Nata ad Agrigento, era fresca di master in Bocconi. A Milano aveva lasciato due fratelli, madre e padre, imprenditore edile. Un anno e mezzo fa aveva raggiunto il suo uomo in Friuli. Una scelta di compromesso: lei lo aveva convinto a non partire in missione all’estero, scegliendo la tranquillità della vita famigliare, lui l’aveva persuasa a raggiungerlo a Pordenone. Teresa due settimane fa aveva trovato lavoro come “sub agente” alle assicurazioni Zurich.
Martedì, prima di prendere l’auto, aveva fissato un appuntamento con un vivaista a Musile di Piave. Sarebbe stata la sua terza polizza venduta. «Un inizio promettente, era brava», dice Marco Nicoli, titolare dell’agenzia di via Fratelli Bandiera che la ha salutata per sempre alle 18.15.
Ieri i parenti di Teresa e Trifone sono arrivati a Pordenone da Milano, dalla Puglia e da Agrigento. Per tutta la giornata sono stati sentiti dai carabinieri. «Lefamiglie sono unite e vicine fra loro », dice Alberto Cassini, avvocato dei soli Costanza. I Ragone hanno scelto un altro legale. Il quadro di vita che emerge dai racconti dei parenti è chiaro quanto apparentemente inutile alle indagini: nessuna minaccia, nessun nemico. Niente vizi. Anzi: lui era appassionato di palestra e del proprio corpo, al punto da arrivare in finale ai concorsi di bellezza.
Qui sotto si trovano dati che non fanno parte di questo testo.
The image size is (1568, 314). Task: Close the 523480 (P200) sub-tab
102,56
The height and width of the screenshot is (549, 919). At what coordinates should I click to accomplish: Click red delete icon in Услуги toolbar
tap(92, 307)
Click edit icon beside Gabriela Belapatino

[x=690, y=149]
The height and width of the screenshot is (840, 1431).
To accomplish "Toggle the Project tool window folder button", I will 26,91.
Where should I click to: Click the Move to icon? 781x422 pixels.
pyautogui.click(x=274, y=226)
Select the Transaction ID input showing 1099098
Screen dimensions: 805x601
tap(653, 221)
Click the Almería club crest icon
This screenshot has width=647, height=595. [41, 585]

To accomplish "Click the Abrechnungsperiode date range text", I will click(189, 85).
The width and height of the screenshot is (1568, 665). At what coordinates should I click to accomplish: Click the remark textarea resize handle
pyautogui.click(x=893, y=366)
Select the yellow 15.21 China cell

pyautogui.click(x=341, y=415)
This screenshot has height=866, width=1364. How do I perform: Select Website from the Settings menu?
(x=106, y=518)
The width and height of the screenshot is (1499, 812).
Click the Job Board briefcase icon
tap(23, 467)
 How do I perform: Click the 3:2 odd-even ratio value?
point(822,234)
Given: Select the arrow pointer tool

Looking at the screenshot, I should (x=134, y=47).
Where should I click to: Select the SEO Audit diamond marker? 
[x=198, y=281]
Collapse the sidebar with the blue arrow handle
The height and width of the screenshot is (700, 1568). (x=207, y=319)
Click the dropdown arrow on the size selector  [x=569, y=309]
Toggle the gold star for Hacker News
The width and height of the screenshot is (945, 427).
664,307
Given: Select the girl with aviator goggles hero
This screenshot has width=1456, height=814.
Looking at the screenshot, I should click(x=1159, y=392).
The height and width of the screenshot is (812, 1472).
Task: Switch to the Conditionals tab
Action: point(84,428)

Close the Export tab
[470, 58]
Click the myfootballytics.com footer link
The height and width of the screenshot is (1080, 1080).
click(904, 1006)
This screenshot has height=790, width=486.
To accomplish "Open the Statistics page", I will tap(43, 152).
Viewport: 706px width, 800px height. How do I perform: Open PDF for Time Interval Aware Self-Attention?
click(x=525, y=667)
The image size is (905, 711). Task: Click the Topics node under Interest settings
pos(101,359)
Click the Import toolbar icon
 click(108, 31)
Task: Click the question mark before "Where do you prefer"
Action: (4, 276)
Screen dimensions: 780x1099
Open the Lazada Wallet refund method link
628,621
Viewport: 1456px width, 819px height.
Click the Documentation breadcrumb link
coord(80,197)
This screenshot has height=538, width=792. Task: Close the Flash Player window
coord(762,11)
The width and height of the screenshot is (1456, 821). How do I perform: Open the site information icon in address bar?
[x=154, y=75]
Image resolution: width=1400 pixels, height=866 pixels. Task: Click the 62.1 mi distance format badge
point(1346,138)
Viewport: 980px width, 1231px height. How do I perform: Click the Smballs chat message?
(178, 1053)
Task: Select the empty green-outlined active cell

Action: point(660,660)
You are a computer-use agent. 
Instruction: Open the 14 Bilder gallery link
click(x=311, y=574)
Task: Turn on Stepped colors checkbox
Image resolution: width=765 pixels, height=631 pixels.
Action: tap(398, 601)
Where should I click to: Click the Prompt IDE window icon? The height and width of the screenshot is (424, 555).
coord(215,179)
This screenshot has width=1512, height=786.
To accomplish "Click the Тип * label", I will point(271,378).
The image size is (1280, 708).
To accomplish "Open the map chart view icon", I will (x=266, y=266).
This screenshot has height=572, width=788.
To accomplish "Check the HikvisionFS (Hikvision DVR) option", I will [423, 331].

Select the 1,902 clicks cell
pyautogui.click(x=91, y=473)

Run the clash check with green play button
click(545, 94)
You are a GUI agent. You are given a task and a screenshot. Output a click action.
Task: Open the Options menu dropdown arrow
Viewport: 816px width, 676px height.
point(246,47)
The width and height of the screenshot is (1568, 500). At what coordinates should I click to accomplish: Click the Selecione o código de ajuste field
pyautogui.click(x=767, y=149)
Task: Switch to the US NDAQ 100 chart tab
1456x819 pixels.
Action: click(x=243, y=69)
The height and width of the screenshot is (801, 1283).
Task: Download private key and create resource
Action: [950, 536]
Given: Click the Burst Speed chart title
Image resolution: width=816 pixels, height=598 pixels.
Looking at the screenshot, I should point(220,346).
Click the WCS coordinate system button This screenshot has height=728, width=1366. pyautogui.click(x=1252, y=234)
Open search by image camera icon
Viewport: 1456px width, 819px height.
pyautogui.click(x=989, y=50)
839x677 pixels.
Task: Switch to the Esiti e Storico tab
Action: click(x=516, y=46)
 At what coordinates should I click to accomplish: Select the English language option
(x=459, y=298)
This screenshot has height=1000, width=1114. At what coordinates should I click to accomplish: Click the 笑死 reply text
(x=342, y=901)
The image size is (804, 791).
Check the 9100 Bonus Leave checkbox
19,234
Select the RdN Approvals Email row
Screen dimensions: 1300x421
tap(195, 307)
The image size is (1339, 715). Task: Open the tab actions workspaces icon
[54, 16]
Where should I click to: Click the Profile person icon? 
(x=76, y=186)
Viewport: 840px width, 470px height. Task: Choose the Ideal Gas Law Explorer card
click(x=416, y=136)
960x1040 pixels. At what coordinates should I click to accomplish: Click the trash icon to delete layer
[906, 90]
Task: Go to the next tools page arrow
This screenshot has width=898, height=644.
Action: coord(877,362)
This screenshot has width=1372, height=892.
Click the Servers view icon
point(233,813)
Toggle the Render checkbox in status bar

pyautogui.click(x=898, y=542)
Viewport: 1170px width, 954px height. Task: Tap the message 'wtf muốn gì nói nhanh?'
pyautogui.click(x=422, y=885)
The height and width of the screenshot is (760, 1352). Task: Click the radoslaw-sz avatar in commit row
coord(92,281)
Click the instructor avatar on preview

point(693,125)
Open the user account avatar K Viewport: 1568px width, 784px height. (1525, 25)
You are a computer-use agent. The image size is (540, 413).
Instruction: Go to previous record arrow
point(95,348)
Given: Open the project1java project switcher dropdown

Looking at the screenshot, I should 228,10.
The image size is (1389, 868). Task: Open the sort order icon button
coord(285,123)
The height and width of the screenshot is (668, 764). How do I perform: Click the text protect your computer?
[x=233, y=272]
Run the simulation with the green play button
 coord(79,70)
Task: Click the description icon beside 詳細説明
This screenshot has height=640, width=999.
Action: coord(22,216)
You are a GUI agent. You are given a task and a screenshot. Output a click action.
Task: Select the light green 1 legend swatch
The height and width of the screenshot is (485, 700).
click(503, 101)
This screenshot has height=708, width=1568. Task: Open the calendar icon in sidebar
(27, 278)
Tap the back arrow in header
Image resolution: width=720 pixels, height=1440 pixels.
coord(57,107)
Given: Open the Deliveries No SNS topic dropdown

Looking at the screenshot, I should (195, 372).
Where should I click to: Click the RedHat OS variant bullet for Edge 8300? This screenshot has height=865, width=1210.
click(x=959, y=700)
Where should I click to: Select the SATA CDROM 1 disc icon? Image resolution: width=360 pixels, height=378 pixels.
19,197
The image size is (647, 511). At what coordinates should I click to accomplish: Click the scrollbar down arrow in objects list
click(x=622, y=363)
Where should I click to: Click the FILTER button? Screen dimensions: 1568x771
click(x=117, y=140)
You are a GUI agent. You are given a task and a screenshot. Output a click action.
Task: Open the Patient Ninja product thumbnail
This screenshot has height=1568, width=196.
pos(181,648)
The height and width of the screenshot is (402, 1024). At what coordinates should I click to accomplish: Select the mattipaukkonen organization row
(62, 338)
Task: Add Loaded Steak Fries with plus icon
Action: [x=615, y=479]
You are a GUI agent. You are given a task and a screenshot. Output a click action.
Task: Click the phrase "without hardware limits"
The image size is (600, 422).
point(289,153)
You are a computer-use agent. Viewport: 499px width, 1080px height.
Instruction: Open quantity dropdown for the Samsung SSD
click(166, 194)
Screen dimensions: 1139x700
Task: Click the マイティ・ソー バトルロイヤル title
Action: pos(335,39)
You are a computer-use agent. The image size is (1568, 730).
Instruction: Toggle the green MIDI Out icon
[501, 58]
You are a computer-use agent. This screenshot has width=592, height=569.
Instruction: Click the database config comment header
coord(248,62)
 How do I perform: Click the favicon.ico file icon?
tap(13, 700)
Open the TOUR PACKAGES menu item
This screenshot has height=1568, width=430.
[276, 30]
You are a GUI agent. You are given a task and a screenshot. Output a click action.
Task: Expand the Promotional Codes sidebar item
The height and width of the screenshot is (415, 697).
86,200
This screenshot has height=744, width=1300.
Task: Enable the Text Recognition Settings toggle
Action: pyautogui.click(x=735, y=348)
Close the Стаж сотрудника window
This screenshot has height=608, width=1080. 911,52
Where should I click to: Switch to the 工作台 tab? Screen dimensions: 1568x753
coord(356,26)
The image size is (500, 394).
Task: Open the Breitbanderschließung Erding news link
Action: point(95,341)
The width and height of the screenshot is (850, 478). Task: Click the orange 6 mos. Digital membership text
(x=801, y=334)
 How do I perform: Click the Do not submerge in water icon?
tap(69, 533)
teresa costanza trifone ragone
La casa di via Chioggia in cui i due vivevano in affitto, ora sotto sequestro, è ordinata e arredata. Mobili squadrati in tinte chiare. Gli investigatori cercano lì, oltre che dall’analisi di tabulati telefonici e traffico Internet, qualche indizio. «Chi sa qualcosa ce lo dica», ha detto il procuratore Martani in tv. L’autopsia sui corpi sarà eseguita venerdì. Le Tac craniche non hanno fatto che confermare ciò che era evidente: sono stati uccisi con freddezza e senza pietà.